Потом помост покрыли чем-то красным, товарищ Вайсман легко вспрыгнул на него и стал произносить речь.

Товарищ Вайсман был замечательным оратором, лучшим в нашем районе. Выступал он всегда без бумажки — страстно, зажигательно, отбрасывая одной рукой буйные свои кудри и коротко гвоздя ею же воздух… На этот раз он начал не вдруг. Помолчал минуту, нависнув над толпой бледным пятном лица, и заговорил тихо, прерывисто. Но слова — «с чувством глубокой скорби… большое безмерное горе… тяжелая утрата, понесенная нами… клянемся» — насквозь прожигали болью, заставляли людей все ниже и ниже опускать головы. Невозможно, боязно было взглянуть на оратора.

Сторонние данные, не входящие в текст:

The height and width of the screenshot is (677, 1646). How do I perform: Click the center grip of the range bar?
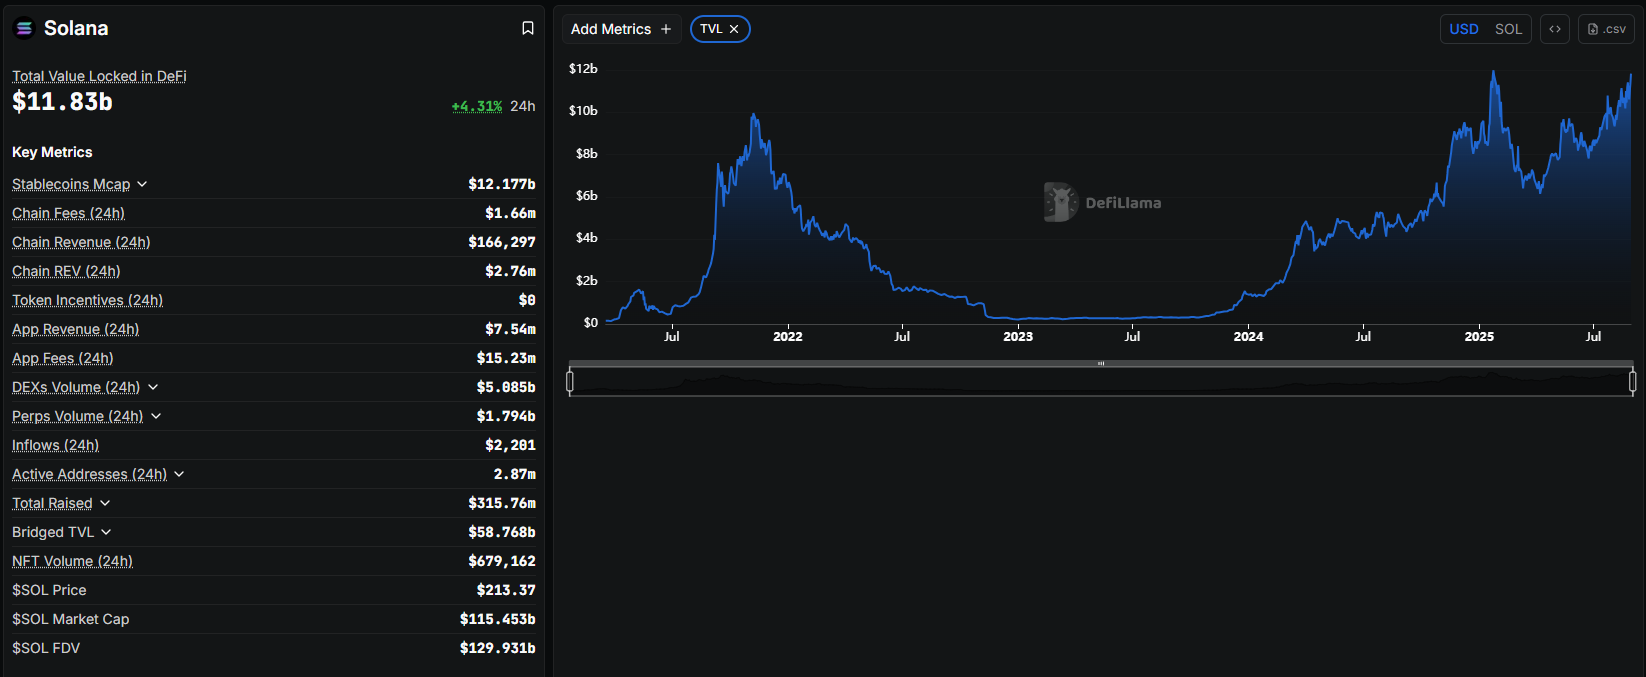[1101, 364]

Товарищ Вайсман говорил долго, так почти и не повысив голоса. Разве чуть громче и тверже произнес он последние слова, призвав всех к стальному единству и монолитной сплоченности.

И умолк. Как-то внезапно.

Тогда, наконец, люди, словно ожидая продолжения, подняли лица — и!.. единый судорожный вздох сотряс толпу: товарищ Вайсман стоял перед нами седой! Белым дымом клубились над головой его знаменитые кудри!..

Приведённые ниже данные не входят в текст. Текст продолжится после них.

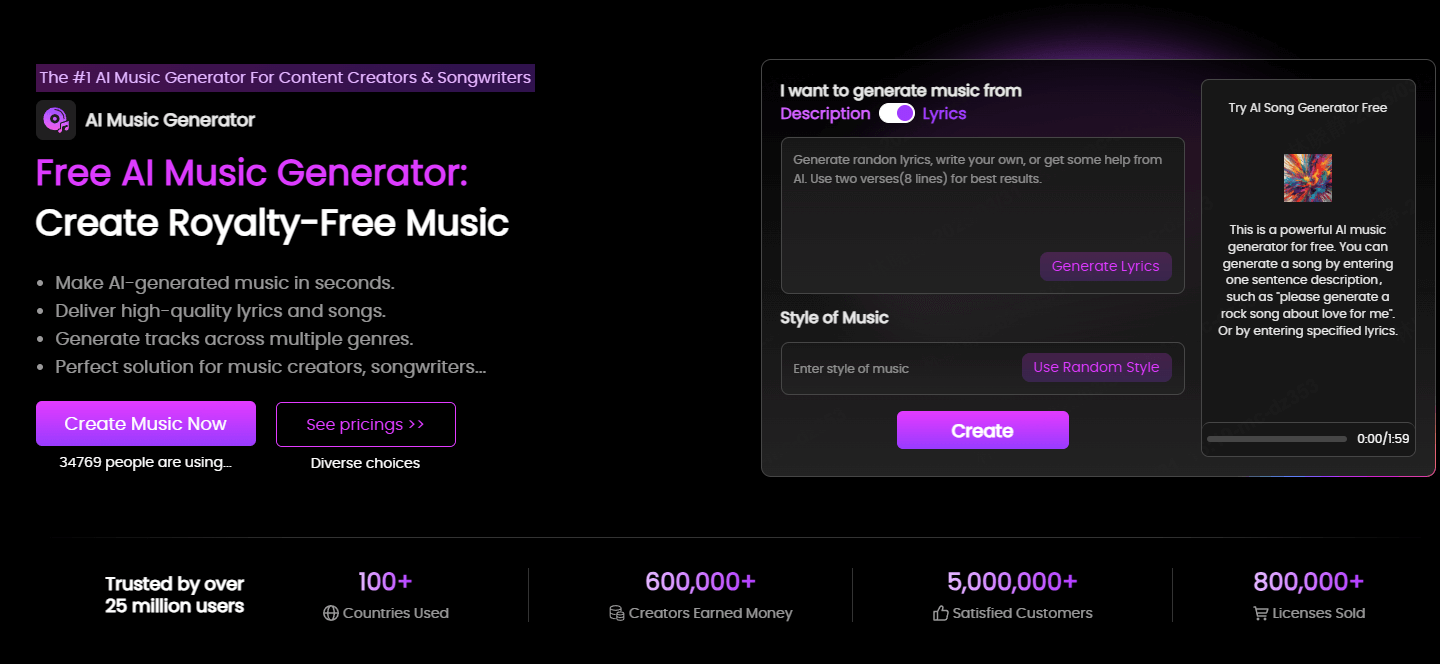
Task: Click the coins icon beside Creators Earned Money
Action: [616, 613]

У Стукалиных расстроилась свадьба. Как раз в траурные дни, как снег на голову, свалился откуда-то бывший хахаль Зинки Кусковой Пашка Иннокентьев, долго болтавшийся по северам в поисках длинного рубля. Свалился — и увел непутевую Зинку, что называется, из-под венца.

Не везло добряку и красавцу (да, красавцу!) Феде Стукалину с женами. Трижды, после возвращения Федора с фронта, окручивал его дед Стукалин. Две первых жены сбежали от него, третью он выгнал сам. Дело в том, что Федор был шибко корявым — и в этом смысле всегда «рубил дерево» не по себе: влюблялся в симпатичных. А вкус симпатичных дам с нашей улицы воспитан был на киноартистах Дружникове да Самойлове — и они не умели рассмотреть под корявостью Федора ни красоты его, ни доброты.

Товарища Вайсмана я встретил месяца через полтора, уже посуху.

На площадке перед Управлением треста Алюминьстрой я накачивал обмякшее колесо своего велосипеда. Товарищ Вайсман вышел из дверей и быстро направился к машине. Полуоборачиваясь, сверкая белыми зубами, он весело говорил что-то догоняющему его сотруднику. Кудри товарища Вайсмаиа были черны и блестящи, как антрацит!

От неожиданности я не в ту сторону крутанул ниппель — и только что загнанный в камеру воздух со свистом вылетел наружу.

Потом уж, поразмыслив, сопоставив факты, я догадался, что произошло на митинге. Тогда, после дневной оттепели, к вечеру начало резко подмораживать — и взмокшие кудри разгоряченного товарища Вайсмаиа, пока он держал речь, заиндевели.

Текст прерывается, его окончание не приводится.